-- Exercise goal --
These records need to be repeated exactly, every one of them.

********************

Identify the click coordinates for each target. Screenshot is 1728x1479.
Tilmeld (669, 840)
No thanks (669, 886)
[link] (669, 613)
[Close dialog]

********************

-- Task answer --
Identify the click coordinates for each target. Screenshot is 1728x1479.
Tilmeld (669, 840)
No thanks (669, 886)
[link] (669, 613)
[Close dialog]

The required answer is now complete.